Characteristics and Clinical Outcomes of Critically Ill Cancer Patients Admitted to Korean Intensive Care Units

  • Soo Jin Na,
  • Tae Sun Ha,
  • Younsuck Koh,
  • Gee Young Suh,
  • Shin Ok Koh,
  • Chae-Man Lim,
  • Won-Il Choi,
  • Young-Joo Lee,
  • Seok Chan Kim,
  • Gyu Rak Chon,
  • Je Hyeong Kim,
  • Jae Yeol Kim,
  • Jaemin Lim,
  • Sunghoon Park,
  • Ho Cheol Kim,
  • Jin Hwa Lee,
  • Ji Hyun Lee,
  • Jisook Park,
  • Juhee Cho,
  • Kyeongman Jeon,
  • ,

DOI
https://doi.org/10.4266/acc.2018.00143
Journal volume & issue
Vol. 33, no. 3
pp. 121 – 129

Abstract

Read online

Background The objective of this study was to investigate the characteristics and clinical outcomes of critically ill cancer patients admitted to intensive care units (ICUs) in Korea. Methods This was a retrospective cohort study that analyzed prospective collected data from the Validation of Simplified Acute Physiology Score 3 (SAPS3) in Korean ICU (VSKI) study, which is a nationwide, multicenter, and prospective study that considered 5,063 patients from 22 ICUs in Korea over a period of 7 months.

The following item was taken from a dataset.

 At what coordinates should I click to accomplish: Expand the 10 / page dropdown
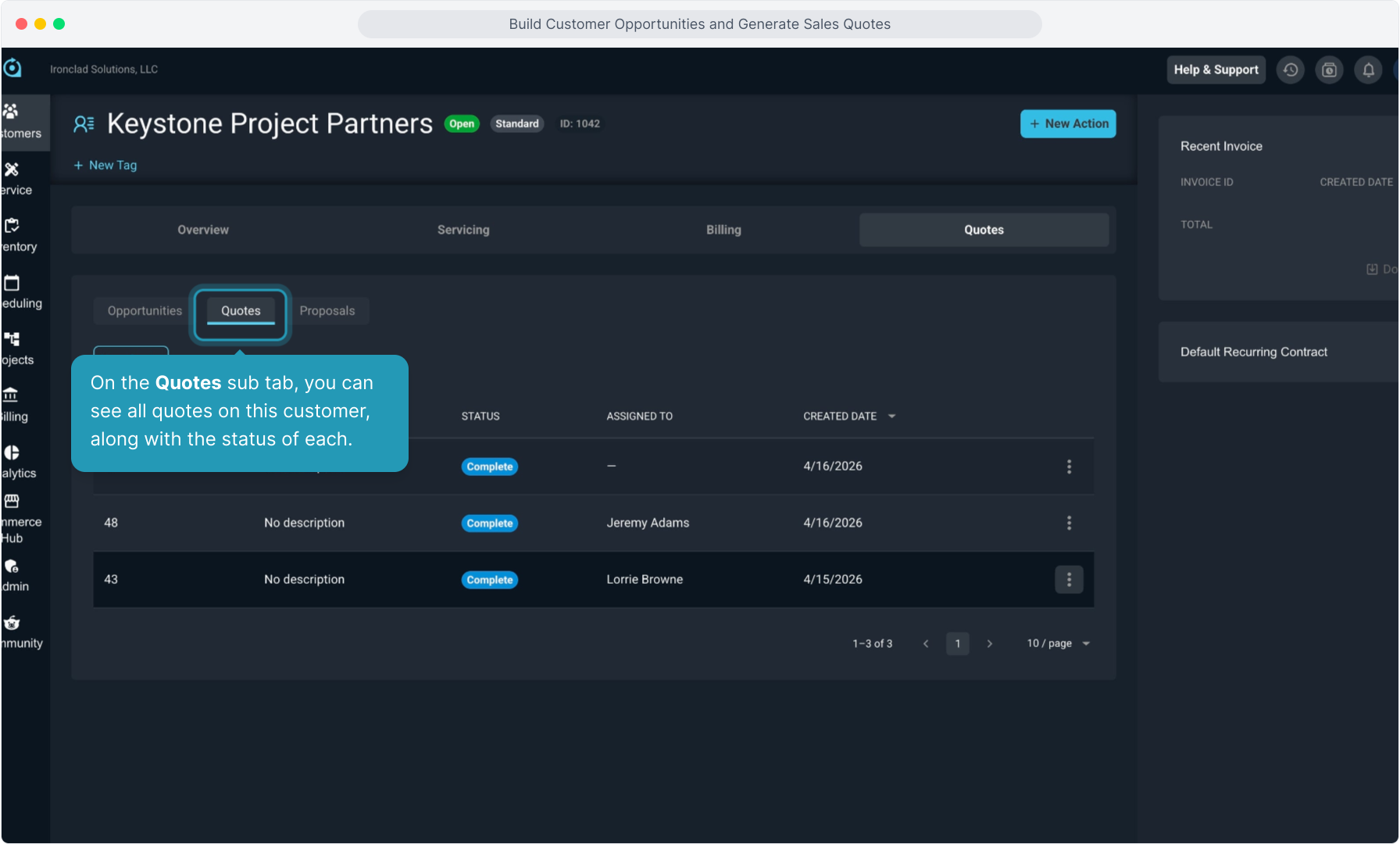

Among them, patients older than 18 years of age who were diagnosed with solid or hematologic malignancies prior to admission to the ICU were included in the present study. Results During the study period, a total of 1,762 cancer patients were admitted to the ICUs and 833 of them were deemed eligible for analysis. Six hundred fifty-eight (79%) had solid tumors and 175 (21%) had hematologic malignancies, respectively. Respiratory problems (30.1%) was the most common reason leading to ICU admission. Patients with hematologic malignancies had higher Sequential Organ Failure Assessment (12 vs. 8, P<0.001) and SAPS3 (71 vs. 69, P<0.001) values and were more likely to be associated with chemotherapy, steroid therapy, and immunocompromised status versus patients with solid tumors. The use of inotropes/vasopressors, mechanical ventilation, and/or continuous renal replacement therapy was more frequently required in hematologic malignancy patients. Mortality rates in the ICU (41.7% vs. 24.6%, P<0.001) and hospital (53.1% vs. 38.6%, P=0.002) were higher in hematologic malignancy patients than in solid tumor patients. Conclusions Cancer patients accounted for one-third of all patients admitted to the studied ICUs in Korea. Clinical characteristics were different according to the type of malignancy. Patients with hematologic malignancies had a worse prognosis than did patients with solid tumor.